- [WHAT THE TASK REQUIRES] Switch "dropdown" to "drop-down list" in the part of the data that opens with the line containing "Click the checkmark" and closes with the line containing "point(674,594)", and give back only those lines with nothing else altered.

- [RECORDS TO USE]
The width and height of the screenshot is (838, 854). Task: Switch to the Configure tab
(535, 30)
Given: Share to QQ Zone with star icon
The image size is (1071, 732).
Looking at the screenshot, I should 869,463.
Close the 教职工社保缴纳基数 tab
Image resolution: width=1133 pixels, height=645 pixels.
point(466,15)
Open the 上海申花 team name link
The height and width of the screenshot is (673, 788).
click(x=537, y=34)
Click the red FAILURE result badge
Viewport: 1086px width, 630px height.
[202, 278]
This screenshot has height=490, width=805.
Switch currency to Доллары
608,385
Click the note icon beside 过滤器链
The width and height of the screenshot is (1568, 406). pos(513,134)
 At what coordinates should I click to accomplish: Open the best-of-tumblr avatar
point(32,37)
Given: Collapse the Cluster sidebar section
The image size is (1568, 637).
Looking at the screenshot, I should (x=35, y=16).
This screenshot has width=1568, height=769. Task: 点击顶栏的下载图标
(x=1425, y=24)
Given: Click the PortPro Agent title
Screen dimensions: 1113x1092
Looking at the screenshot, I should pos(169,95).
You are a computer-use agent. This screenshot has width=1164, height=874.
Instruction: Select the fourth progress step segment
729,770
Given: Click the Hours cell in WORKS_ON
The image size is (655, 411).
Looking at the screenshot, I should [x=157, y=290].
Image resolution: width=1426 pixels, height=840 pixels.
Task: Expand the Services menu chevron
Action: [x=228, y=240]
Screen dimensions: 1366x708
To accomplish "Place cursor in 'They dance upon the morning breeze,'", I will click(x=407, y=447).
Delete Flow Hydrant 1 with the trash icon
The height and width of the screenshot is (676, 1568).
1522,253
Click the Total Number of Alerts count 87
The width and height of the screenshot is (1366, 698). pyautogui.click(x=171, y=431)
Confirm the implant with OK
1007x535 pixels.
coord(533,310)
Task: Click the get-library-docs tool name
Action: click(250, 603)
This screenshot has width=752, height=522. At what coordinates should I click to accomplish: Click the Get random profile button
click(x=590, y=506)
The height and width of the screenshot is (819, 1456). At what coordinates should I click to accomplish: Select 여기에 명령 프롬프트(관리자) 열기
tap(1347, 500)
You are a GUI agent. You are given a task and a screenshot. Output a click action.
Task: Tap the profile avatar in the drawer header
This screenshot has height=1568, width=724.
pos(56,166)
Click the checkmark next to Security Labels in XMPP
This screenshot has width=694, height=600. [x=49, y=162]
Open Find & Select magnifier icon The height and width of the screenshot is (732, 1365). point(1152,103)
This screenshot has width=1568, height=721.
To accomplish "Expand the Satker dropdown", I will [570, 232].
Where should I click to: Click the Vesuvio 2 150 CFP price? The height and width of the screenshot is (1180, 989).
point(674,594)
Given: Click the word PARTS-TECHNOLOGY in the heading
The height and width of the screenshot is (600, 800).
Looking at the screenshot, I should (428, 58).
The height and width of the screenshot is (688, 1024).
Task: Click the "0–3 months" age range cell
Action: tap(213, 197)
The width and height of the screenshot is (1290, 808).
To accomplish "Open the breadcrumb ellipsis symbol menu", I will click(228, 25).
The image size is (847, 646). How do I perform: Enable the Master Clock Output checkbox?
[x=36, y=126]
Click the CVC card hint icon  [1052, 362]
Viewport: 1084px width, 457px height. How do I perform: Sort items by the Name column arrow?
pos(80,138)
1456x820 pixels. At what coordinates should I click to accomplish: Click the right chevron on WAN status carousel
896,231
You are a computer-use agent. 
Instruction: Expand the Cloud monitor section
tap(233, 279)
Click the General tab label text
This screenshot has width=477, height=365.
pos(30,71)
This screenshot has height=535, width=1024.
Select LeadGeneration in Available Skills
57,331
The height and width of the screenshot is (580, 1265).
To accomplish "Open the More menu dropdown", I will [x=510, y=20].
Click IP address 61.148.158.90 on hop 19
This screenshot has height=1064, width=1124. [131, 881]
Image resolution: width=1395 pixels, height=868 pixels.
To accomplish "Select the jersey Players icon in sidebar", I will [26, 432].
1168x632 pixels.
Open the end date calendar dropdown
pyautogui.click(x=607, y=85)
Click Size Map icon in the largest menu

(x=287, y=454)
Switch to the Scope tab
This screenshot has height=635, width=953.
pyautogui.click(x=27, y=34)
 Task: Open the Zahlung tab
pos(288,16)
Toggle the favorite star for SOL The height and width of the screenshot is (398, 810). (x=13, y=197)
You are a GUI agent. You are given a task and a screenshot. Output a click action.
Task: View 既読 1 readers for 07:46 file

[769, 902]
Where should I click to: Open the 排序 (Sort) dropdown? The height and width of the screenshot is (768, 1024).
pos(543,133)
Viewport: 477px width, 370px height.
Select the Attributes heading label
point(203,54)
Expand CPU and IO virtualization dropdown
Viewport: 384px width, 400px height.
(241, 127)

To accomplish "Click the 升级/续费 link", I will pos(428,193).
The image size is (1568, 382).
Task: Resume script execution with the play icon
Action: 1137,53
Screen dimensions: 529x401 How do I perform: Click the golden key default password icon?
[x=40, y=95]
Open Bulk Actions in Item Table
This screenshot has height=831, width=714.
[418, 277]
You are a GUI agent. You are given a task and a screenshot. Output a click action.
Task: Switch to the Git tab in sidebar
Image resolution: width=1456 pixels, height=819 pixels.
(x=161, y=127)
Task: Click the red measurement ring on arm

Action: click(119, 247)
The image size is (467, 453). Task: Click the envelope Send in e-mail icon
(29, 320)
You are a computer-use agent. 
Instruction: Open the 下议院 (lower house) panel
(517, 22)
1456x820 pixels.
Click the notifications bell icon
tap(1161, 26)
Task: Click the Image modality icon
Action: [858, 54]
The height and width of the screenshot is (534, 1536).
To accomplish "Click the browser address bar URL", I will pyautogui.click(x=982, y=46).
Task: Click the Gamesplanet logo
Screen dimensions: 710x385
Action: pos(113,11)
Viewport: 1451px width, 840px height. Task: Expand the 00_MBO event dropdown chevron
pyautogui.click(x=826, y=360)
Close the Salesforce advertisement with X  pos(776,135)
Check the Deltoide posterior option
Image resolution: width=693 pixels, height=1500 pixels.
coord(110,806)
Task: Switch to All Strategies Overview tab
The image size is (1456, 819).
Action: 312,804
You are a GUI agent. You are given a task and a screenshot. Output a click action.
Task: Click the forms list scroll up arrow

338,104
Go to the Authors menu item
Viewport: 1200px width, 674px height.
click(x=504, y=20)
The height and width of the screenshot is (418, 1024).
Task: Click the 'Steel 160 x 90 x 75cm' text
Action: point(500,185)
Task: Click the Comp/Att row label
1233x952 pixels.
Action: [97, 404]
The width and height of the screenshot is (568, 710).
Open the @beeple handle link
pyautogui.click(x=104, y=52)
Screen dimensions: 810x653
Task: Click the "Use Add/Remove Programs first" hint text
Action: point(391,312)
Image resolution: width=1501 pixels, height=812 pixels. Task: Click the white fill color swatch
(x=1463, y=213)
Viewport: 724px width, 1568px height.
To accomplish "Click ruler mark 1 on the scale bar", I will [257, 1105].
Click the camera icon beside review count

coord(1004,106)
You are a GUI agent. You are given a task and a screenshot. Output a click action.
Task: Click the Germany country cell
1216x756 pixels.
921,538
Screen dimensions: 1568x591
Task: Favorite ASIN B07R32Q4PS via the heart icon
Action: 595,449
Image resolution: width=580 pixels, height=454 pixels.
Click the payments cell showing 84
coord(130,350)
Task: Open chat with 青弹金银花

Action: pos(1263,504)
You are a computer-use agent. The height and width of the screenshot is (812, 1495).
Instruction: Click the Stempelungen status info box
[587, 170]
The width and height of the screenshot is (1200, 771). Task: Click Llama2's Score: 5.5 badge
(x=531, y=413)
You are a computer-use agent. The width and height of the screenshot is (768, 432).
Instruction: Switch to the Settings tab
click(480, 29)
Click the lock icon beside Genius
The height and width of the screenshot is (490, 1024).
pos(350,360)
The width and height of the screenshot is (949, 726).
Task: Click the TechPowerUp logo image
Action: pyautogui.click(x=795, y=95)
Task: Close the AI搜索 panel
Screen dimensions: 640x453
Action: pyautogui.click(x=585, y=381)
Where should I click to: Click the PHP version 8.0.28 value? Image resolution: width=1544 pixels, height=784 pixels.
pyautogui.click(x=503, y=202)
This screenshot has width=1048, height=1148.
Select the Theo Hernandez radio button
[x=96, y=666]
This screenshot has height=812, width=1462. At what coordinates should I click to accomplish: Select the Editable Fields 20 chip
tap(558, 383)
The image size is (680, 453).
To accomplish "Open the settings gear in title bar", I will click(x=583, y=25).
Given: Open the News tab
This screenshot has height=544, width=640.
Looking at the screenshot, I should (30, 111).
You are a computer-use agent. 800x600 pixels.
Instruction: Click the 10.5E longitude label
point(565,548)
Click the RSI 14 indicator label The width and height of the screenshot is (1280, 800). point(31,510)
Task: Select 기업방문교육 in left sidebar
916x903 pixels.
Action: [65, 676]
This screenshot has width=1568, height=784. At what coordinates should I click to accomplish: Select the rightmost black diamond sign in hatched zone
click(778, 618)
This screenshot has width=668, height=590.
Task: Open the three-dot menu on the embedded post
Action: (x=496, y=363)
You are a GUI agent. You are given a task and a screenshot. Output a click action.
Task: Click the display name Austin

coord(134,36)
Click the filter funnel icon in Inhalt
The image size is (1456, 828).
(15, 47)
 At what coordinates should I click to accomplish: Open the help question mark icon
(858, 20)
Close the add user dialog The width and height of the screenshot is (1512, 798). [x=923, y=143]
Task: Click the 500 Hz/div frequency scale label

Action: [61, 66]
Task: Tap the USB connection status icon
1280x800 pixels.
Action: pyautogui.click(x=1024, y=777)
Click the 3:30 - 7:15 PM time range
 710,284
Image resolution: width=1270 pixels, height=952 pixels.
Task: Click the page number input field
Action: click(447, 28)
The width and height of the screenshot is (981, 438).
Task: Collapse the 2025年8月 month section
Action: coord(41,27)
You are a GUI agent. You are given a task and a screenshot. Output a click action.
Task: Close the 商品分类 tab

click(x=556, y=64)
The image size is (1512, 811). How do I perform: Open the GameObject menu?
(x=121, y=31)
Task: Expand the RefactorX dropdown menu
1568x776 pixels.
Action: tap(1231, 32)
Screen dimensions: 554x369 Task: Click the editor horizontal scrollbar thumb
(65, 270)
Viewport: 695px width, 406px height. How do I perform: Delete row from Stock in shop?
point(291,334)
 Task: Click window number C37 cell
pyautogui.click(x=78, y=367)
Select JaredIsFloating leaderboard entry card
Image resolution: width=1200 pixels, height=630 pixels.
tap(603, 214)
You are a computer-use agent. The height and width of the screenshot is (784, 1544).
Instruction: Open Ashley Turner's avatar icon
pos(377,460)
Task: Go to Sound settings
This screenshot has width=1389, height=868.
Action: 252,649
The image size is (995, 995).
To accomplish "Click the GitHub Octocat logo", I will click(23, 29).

- [RESULT OF THE TASK]
Click the checkmark next to Security Labels in XMPP
This screenshot has width=694, height=600. [x=49, y=162]
Open Find & Select magnifier icon The height and width of the screenshot is (732, 1365). point(1152,103)
This screenshot has width=1568, height=721.
To accomplish "Expand the Satker drop-down list", I will [570, 232].
Where should I click to: Click the Vesuvio 2 150 CFP price? The height and width of the screenshot is (1180, 989).
point(674,594)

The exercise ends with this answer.